Reproduce verbatim the lines of the records below, everything from the line containing "Where should I click to: Click the leftmost" down to the line containing "tap(257, 131)", with both of those lines included.

** Begin Stored rows **

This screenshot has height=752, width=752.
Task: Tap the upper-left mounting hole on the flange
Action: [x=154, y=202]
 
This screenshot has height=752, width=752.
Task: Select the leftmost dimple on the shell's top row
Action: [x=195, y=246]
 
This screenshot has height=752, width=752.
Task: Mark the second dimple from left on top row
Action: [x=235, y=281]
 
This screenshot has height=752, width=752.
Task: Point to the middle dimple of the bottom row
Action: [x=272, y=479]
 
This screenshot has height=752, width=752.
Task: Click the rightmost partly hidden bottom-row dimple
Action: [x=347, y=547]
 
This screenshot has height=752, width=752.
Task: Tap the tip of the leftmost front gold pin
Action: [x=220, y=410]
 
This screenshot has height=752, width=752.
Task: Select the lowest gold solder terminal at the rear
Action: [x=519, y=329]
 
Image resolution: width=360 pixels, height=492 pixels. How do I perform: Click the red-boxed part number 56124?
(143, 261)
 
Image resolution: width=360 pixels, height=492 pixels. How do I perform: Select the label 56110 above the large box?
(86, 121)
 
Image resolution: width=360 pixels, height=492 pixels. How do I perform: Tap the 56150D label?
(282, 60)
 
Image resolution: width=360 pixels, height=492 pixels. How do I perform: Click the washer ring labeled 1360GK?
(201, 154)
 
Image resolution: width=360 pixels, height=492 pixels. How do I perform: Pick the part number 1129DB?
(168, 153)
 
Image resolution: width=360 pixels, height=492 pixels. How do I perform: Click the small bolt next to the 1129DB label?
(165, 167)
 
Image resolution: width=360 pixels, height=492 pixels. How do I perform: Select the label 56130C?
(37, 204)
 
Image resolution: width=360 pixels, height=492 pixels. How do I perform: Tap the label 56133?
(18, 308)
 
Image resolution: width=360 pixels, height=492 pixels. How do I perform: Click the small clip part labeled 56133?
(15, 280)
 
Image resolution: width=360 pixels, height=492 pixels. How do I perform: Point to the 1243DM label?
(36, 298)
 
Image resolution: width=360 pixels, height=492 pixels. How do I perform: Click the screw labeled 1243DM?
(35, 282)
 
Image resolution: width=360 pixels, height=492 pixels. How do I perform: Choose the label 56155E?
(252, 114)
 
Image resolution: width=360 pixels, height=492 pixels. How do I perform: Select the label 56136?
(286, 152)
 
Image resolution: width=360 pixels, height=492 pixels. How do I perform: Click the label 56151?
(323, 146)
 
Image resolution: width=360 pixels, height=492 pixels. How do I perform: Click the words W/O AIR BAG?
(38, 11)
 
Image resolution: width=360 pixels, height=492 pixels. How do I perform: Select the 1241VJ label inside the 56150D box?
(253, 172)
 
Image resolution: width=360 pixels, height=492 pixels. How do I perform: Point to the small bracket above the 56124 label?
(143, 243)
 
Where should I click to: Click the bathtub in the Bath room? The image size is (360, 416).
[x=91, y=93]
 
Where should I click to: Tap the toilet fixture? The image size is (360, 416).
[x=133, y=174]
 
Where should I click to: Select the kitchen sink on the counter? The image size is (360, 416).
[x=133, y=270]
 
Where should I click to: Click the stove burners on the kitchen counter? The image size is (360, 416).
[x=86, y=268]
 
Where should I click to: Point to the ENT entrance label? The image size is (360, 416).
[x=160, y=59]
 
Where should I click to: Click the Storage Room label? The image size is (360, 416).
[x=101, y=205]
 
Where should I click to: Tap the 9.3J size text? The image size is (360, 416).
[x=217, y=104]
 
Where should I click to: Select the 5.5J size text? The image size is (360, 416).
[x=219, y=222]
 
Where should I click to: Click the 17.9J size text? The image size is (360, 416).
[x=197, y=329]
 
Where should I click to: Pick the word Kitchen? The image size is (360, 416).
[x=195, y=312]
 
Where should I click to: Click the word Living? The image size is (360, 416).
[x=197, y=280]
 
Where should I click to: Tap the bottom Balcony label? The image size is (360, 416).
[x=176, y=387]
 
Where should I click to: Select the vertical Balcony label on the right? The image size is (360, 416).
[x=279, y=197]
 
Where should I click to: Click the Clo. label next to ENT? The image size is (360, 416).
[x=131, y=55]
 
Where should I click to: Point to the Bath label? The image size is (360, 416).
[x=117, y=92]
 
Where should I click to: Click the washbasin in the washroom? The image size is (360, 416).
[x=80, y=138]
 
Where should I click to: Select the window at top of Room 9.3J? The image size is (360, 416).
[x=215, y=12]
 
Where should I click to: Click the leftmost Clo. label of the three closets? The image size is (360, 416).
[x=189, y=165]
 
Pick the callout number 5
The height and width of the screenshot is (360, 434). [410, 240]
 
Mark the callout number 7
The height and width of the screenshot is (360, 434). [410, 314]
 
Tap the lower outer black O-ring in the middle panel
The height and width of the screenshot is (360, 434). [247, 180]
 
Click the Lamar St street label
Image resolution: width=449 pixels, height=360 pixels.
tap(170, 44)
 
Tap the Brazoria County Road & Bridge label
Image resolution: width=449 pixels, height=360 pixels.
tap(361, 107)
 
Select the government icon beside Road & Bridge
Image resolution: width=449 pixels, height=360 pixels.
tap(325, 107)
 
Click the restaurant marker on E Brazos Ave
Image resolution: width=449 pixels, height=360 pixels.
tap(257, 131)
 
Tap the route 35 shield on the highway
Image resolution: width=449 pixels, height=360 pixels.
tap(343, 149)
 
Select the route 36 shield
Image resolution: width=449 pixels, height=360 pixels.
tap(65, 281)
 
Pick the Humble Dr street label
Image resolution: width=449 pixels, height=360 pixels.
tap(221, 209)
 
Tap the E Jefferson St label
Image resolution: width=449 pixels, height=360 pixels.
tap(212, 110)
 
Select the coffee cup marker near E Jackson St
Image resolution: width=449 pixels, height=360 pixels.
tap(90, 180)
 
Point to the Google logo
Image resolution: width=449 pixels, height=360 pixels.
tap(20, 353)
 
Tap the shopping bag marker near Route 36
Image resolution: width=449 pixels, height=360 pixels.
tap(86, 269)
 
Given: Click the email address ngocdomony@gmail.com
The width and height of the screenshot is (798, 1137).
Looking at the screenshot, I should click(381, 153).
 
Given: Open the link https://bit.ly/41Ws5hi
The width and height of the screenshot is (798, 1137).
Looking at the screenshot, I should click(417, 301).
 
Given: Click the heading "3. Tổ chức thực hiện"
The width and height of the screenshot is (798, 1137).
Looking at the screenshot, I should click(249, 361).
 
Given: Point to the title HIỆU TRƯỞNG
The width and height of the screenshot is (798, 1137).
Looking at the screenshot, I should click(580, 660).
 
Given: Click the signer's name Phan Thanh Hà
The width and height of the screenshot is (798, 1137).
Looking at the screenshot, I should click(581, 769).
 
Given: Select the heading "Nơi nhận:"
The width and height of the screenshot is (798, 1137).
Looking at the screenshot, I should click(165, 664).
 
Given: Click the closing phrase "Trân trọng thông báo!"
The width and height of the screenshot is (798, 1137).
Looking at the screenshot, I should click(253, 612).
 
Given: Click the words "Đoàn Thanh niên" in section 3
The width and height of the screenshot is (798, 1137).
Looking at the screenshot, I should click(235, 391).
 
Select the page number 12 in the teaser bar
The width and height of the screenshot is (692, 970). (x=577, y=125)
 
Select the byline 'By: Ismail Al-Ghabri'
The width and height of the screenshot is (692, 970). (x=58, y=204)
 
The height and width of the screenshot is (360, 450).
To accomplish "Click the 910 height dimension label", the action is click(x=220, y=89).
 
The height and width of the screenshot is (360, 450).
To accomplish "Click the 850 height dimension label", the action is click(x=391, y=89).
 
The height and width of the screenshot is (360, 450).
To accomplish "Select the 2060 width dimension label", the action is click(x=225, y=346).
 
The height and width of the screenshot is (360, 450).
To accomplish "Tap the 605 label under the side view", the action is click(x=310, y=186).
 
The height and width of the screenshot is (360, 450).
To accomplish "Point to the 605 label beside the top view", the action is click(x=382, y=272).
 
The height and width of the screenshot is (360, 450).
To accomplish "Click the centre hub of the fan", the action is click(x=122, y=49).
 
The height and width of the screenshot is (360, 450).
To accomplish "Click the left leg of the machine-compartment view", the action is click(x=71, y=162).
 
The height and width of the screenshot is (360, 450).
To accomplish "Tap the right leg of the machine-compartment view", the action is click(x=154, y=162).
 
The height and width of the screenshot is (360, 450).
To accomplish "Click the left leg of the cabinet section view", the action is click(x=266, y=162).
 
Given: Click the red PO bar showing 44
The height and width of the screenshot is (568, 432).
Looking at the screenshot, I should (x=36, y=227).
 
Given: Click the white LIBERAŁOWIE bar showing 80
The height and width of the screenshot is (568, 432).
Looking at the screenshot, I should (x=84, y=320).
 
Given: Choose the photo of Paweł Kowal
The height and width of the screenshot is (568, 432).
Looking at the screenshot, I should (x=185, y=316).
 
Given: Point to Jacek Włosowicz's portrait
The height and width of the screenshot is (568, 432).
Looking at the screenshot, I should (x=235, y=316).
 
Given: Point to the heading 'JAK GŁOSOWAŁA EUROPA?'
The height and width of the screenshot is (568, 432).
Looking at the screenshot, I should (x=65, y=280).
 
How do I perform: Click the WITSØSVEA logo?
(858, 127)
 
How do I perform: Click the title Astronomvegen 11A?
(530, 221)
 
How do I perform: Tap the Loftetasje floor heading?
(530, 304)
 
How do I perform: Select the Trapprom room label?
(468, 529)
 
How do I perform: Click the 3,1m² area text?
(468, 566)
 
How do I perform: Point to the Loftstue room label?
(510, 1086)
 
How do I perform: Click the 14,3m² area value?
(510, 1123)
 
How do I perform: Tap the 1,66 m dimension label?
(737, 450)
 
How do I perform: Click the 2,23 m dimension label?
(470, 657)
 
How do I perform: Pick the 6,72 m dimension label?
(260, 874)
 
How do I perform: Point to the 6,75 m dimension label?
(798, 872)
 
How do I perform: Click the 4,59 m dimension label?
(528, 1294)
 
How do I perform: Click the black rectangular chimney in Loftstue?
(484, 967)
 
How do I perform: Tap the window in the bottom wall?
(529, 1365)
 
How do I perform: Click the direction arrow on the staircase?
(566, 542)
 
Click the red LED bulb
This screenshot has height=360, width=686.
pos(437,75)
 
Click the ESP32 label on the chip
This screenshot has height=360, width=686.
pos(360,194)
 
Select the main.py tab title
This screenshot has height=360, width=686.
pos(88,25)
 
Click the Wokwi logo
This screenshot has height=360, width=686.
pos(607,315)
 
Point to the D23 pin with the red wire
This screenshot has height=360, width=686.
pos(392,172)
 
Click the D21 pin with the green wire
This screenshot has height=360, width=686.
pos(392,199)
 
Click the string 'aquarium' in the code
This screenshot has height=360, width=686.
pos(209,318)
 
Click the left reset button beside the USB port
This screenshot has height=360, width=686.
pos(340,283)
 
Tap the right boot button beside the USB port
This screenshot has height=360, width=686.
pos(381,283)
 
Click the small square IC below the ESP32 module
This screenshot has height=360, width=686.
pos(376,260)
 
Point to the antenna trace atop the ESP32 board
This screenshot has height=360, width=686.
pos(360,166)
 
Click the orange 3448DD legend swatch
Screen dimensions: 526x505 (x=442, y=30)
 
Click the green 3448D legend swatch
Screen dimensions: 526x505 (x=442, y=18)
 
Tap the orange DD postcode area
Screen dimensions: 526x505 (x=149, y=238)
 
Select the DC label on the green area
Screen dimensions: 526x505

** End Stored rows **

Full solution:
Where should I click to: Click the leftmost Clo. label of the three closets? The image size is (360, 416).
[x=189, y=165]
 
Pick the callout number 5
The height and width of the screenshot is (360, 434). [410, 240]
 
Mark the callout number 7
The height and width of the screenshot is (360, 434). [410, 314]
 
Tap the lower outer black O-ring in the middle panel
The height and width of the screenshot is (360, 434). [247, 180]
 
Click the Lamar St street label
Image resolution: width=449 pixels, height=360 pixels.
tap(170, 44)
 
Tap the Brazoria County Road & Bridge label
Image resolution: width=449 pixels, height=360 pixels.
tap(361, 107)
 
Select the government icon beside Road & Bridge
Image resolution: width=449 pixels, height=360 pixels.
tap(325, 107)
 
Click the restaurant marker on E Brazos Ave
Image resolution: width=449 pixels, height=360 pixels.
tap(257, 131)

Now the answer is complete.